▶ Task 1: In the performance article, what size had the oversized cached object grown to?
▶ Task 2: Copy the performance article word for word, everything from "private static long" down to "(length == 0)".
▶ Task 3:
Decide whether each statement agrees with the performance article. Answer yes or no for each, and quote the article's words that settle it.
(a) The load testing is done in the month before the late-May peak.
(b) NewRelic showed that most time was spent in the database.
(c) The diagnostic logging raised a special warning for cached items over 100K.

▶ Source extract:
****************************************

Diagnosing high-scale performance drop off

Published on Sunday, 13 April 2014

Once per year, in late May, we experience very high load on our web site when hundreds of thousands of users all log in and start their 100-day journey experience. To make sure we are able to cope with this peak load, we carry out extensive load testing in the month beforehand. Every year, without fail, this gives us some new insights into how our code truly behaves at run time, and enables us to fine tune it.

Memory chips During the latest block of testing, we stressed the site to double our predicted load (tens of thousands concurrent users). We saw response times suddenly drop from an average of 2 secondss to 10 seconds. Clearly something had been pushed beyond its limit and snapped!

We looked at the usual monitoring points:

  • no locks or excessively slow transactions in the database
  • NewRelic showed most time was spent in our application code
  • our distibuted cache processes showed suspiciously high average memory usuage

This led me to suspect either too much was being stored in distributed cache, or else something in there was unreasonably large. So I added diagnostic code to log all distributed cache inserts.

var msg = GetSizeInfo(key, item, ids); // ids are the cache key parameters to uniquely identify each item, e.g. key="country", id="aus"
Trace.TraceInformation(msg);
// go on to put item in distributed cache...

private string GetSizeInfo<T>(string key, T item, params object[] ids)
{
    var size = GetObjectSize(item);
    var idString = string.Join(",", ids);
    var sizeKb = Math.Round(((double)size)/1024);
    var msg = string.Format("{0}({1})={2}KB", key, idString, sizeKb);
    if (sizeKb > 100)
    {
        Trace.TraceWarning("cache item > 100KB: " + msg);
    }
    return msg;
}

private static long GetObjectSize(object obj)
{
    long length;

    var stream1 = new MemoryStream();
    using (var writer = XmlDictionaryWriter.CreateBinaryWriter(stream1))
    {
        var serializer = new NetDataContractSerializer();
        serializer.WriteObject(writer, obj);
        length = stream1.Length;
    }

    if (length == 0)
    {
        var stream2 = new MemoryStream();
        var bf = new BinaryFormatter();
        bf.Serialize(stream2, obj);
        length = stream2.Length;
    }

    return length;
}

This meant that I could run the code locally and view in the trace output window every object that was going into distributed cache. Nothing stood out here that shouldn't have been cached at all, but the special warning log for items over 100K did occur.

In fact I found an object that had crept up to 400K. It was an array of a couple of hundred geographical locations, but each location was repeated multiple times for each supported language (English, French, Japanese, etc) and extra translations had recently been added so that we now had about 16 different languages. When this code was first written we only supported 4 langauges!

****************************************

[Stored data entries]

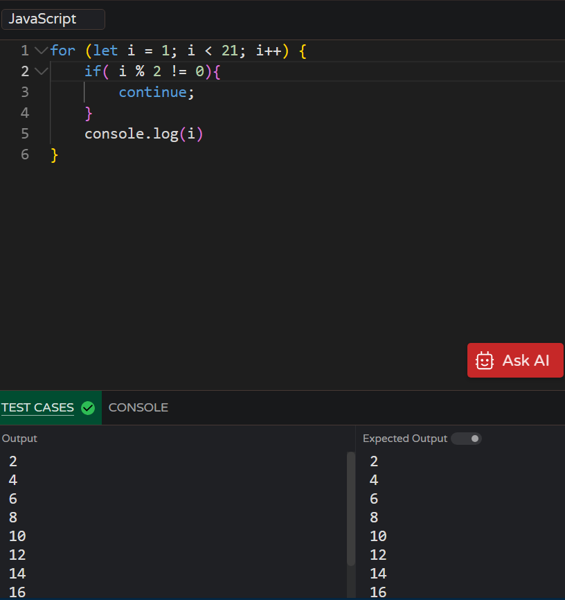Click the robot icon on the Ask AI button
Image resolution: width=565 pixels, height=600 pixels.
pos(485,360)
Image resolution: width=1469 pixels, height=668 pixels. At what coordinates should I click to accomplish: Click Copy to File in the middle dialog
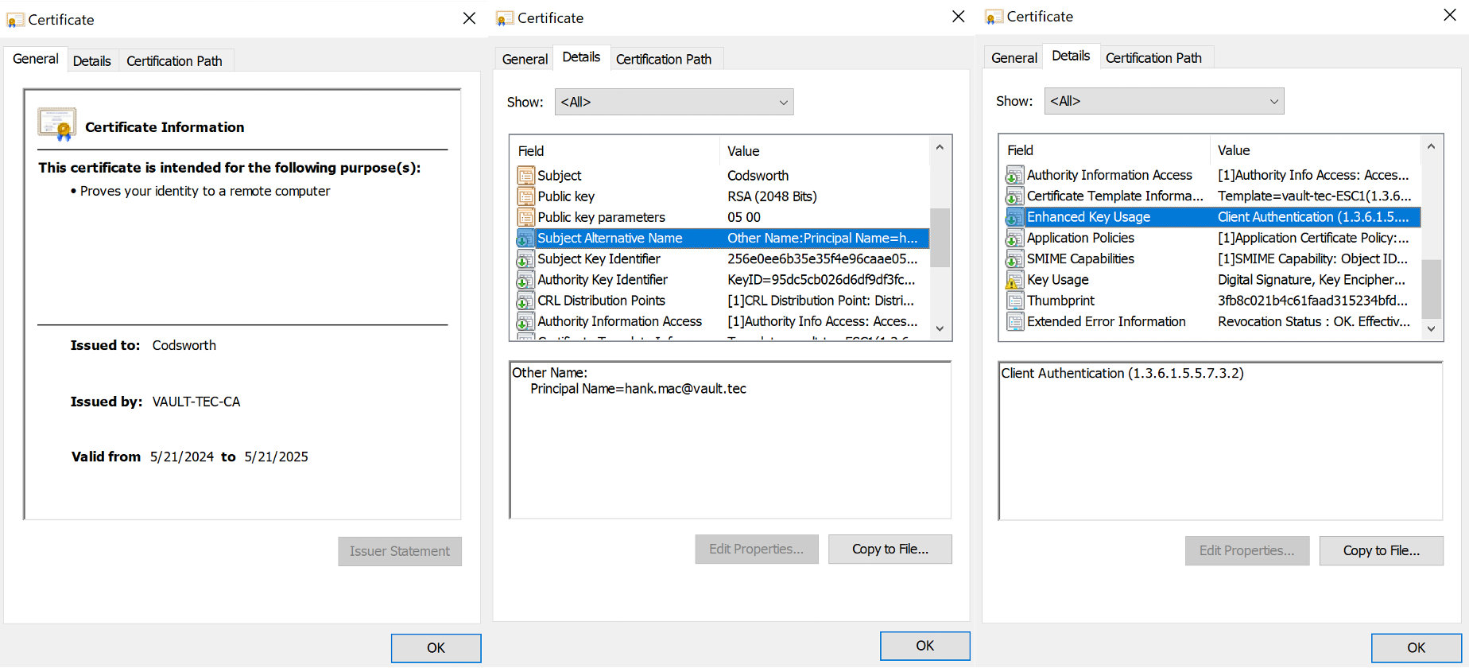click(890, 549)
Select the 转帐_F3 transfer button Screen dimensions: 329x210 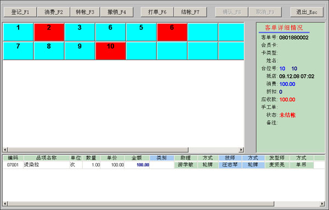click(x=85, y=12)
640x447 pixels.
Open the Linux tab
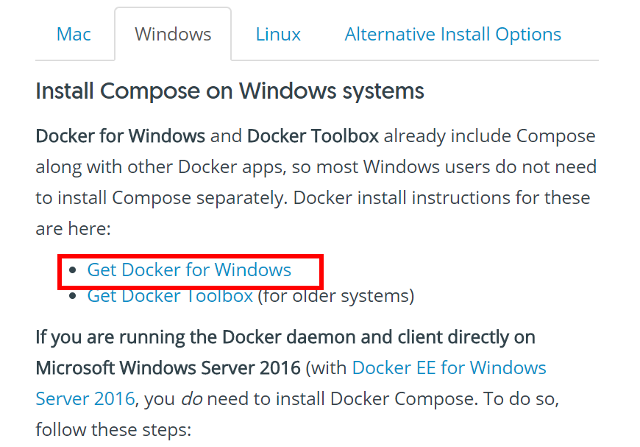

****************************************

▶ Exercise response 1: It had grown to 400K.

▶ Exercise response 2:
private static long GetObjectSize(object obj)
{
    long length;

    var stream1 = new MemoryStream();
    using (var writer = XmlDictionaryWriter.CreateBinaryWriter(stream1))
    {
        var serializer = new NetDataContractSerializer();
        serializer.WriteObject(writer, obj);
        length = stream1.Length;
    }

    if (length == 0)

▶ Exercise response 3:
(a) Yes: "we carry out extensive load testing in the month beforehand"
(b) No: "NewRelic showed most time was spent in our application code"
(c) Yes: "the special warning log for items over 100K did occur"